Eppure la convivenza in ufficio non solo è possibile ma sarebbe anche generativa di maggiore produttività ed efficacia, per entrambe le categorie di lavoratori. I dati dell’Osservatorio Vita-Lavoro di Lifeed, che monitora gli oltre 70.000 partecipanti alla piattaforma Lifeed, rivelano infatti che a causa di questi stereotipi, le imprese “lasciano a casa” il 70% di competenze che le persone allenano ed esprimono nella vita privata e rimane nascosto sul luogo di lavoro.

I dati della ricerca

Secondo i dati analizzati, ad esempio, i lavoratori over 50 sviluppano le proprie competenze di innovazione nell’esperienza genitoriale e nella gestione del percorso scolastico dei propri figli (7 partecipanti su 10). Anche il caregiving e l’essere figlio prendendosi cura di un genitore durante una malattia, rappresenta per il 56% dei più anziani una vera e propria palestra di competenze di innovazione, come la flessibilità e la gestione del rischio.

I giovani, d’altra parte, hanno sviluppato competenze di leadership durante diverse transizioni di vita, tra cui la nascita di un figlio (vissuta da circa 6 partecipanti alla ricerca su 10) e la malattia o la perdita di un genitore (vissuta da 1 partecipante su 4). Ma tutto ciò resta fuori da quelle aziende che si limitano a vedere il ruolo professionale e non quelli privati delle loro risorse.

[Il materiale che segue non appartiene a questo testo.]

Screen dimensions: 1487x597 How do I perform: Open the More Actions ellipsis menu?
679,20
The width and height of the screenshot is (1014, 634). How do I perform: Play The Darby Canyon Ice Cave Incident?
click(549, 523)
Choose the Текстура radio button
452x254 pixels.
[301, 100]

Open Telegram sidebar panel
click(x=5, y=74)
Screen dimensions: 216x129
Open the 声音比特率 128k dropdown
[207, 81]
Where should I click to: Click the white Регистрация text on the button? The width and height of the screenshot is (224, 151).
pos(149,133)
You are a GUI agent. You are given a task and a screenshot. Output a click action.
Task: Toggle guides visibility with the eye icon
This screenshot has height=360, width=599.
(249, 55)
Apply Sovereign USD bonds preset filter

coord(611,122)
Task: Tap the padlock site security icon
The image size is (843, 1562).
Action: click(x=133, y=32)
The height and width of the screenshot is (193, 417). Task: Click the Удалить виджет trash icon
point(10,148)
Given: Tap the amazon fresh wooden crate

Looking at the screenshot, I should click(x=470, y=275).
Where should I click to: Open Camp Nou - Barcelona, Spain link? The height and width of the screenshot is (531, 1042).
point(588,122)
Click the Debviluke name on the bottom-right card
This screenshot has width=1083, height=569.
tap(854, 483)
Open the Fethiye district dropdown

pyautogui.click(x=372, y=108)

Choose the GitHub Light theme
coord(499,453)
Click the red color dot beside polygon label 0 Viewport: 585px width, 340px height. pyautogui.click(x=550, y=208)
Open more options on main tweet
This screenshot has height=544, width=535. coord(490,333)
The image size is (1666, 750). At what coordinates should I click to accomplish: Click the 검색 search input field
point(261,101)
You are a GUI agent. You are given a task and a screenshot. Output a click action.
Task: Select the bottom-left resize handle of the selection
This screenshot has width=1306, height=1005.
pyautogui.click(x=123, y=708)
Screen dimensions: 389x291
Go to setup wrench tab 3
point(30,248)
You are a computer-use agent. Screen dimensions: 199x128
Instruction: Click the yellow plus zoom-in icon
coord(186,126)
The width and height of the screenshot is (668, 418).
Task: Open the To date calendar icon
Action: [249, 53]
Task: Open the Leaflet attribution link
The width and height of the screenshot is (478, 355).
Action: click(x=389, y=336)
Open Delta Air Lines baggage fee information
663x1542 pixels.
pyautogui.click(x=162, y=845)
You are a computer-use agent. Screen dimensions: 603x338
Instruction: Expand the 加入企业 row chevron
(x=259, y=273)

“Si pensa che i giovani non abbiamo capacità di leadership e i lavoratori senior non sappiano essere creativi ed innovativi. Questo è il preconcetto che tiene bloccate le competenze soft che le persone allenano nella vita privata: competenze di leadership come il problem solving, il lavoro di squadra e l’attitudine a motivare, si allenano su un campo di calcetto, nell’organizzare le vacanze con gli amici, nel progettare un matrimonio o un trasloco. Tutte cose che i giovani fanno quotidianamente, semplicemente vivendo. Allo stesso modo, incastrare le agende di medici e genitori anziani, occuparsi dei pomeriggi dei figli, avere un hobby per i lavoratori più anziani rappresentano palestre di creatività e innovazione enormi. Dai dati emerge un potenziale di competenze complementari tra le generazioni" afferma Martina Borsato, responsabile Osservatorio Vita-Lavoro di Lifeed.

La prospettiva

Entro il 2031 i lavoratori con più di 55 anni supereranno un quarto dell’intera forza lavoro nei Paesi del G7, è quindi indispensabile abbattere gli stereotipi legati all’età che interferiscono con l’espressione del pieno potenziale di queste persone. Lavoratori senior e giovani, infatti, sono più simili di quanto si immagini, con competenze uniche e complementari che devono essere integrate sul lavoro. È questo il cuore pulsante dell'age diversity, un tesoro ancora largamente sottovalutato dalle aziende.

“In un mondo del lavoro sempre più dinamico – spiega Chiara Bacilieri, responsabile Innovazione di Lifeed  – la diversità generazionale diventa un motore di innovazione fondamentale per la crescita delle imprese. Favorire lo scambio di conoscenze e prospettive tra generazioni non è solo una scelta strategica, ma una competenza aziendale imprescindibile per mantenere alto il coinvolgimento delle persone, gestire i cambiamenti e rimanere competitive. Per valorizzare l’enorme potenziale dell’age diversity, ci sono alcune buone pratiche: percorsi di formazione che coinvolgano sia i giovani che i senior per apprendere reciprocamente, abilitare i giovani a condividere nuove metodologie di lavoro e nuovi modelli di leadership, mentre i senior trasmettono le strategie acquisite nel corso della loro carriera. Il dialogo tra generazioni è una priorità per il successo delle aziende, ma anche per il progresso sociale. Il futuro è multigenerazionale”.